Não se pode dizer que é o primeiro flerte estatal do Flamengo, como não deixava mentir o patrocínio da Petrobras. Mas o fato é que o clube carioca entrou nos eixos sem mãozinha alheia. Fez o que tinha que fazer, penou e recuperou-se financeiramente. Explorando sua marca, enfim ajustou time e técnico para uma temporada vitoriosa. A rigor, o presidente da República precisa muito mais de apoio do mandatário da Gávea que o contrário. O efeito colateral é óbvio: não é porque Bolsonaro adula o Flamengo que seus eleitores mais ardorosos mudarão de time; mas muitos não-eleitores (incluindo quem votou e não pretende mais votar nele) torcerão o nariz para um time que vinha virando atração geral nos gramados. Não são poucos os que preferem ver jogo do Flamengo a uma partida de seu próprio clube. Não serão poucos os que vão querer ver o mesmo Flamengo se explodindo.

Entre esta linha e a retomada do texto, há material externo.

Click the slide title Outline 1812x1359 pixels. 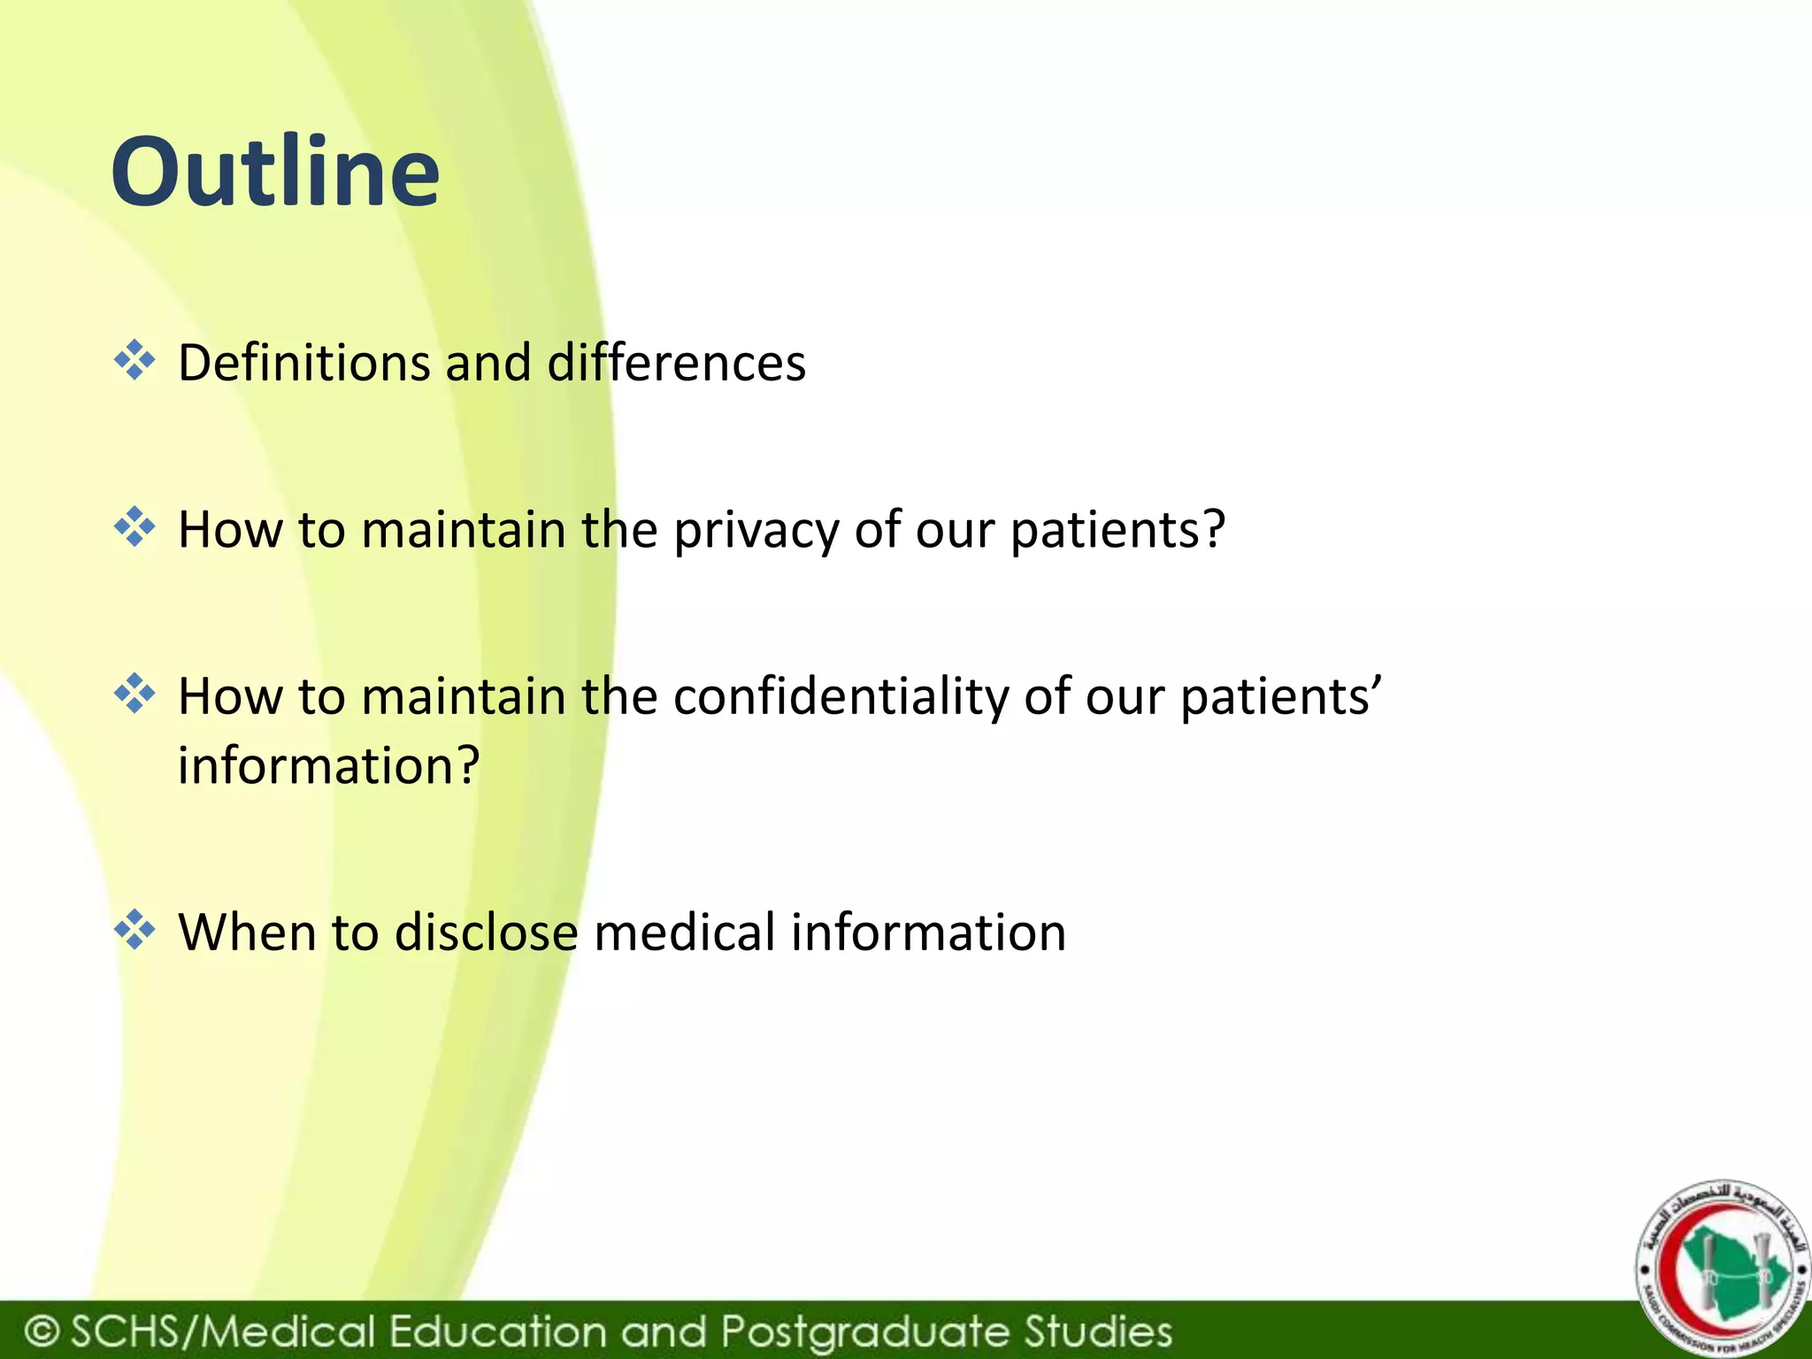(274, 172)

Mesmo entre os próprios torcedores, há uma sensação de vergonha no ar. Algo que senti, como são-paulino, quando Juvenal passou anos bajulando governos e CBF para garantir o Morumbi na Copa. O mais patético (e já era patético) foi ter quebrado a cara. Não que justificasse, mas o tricolor tinha algum interesse a buscar. Que interesse tem o Flamengo? Se for o de se tornar o mais antipatizado do país, também conheço a história “soberana”. Não é por menos que amigos rubro-negros temem o mesmo desfecho. Quem procura problemas, em vez de soluções, geralmente acha.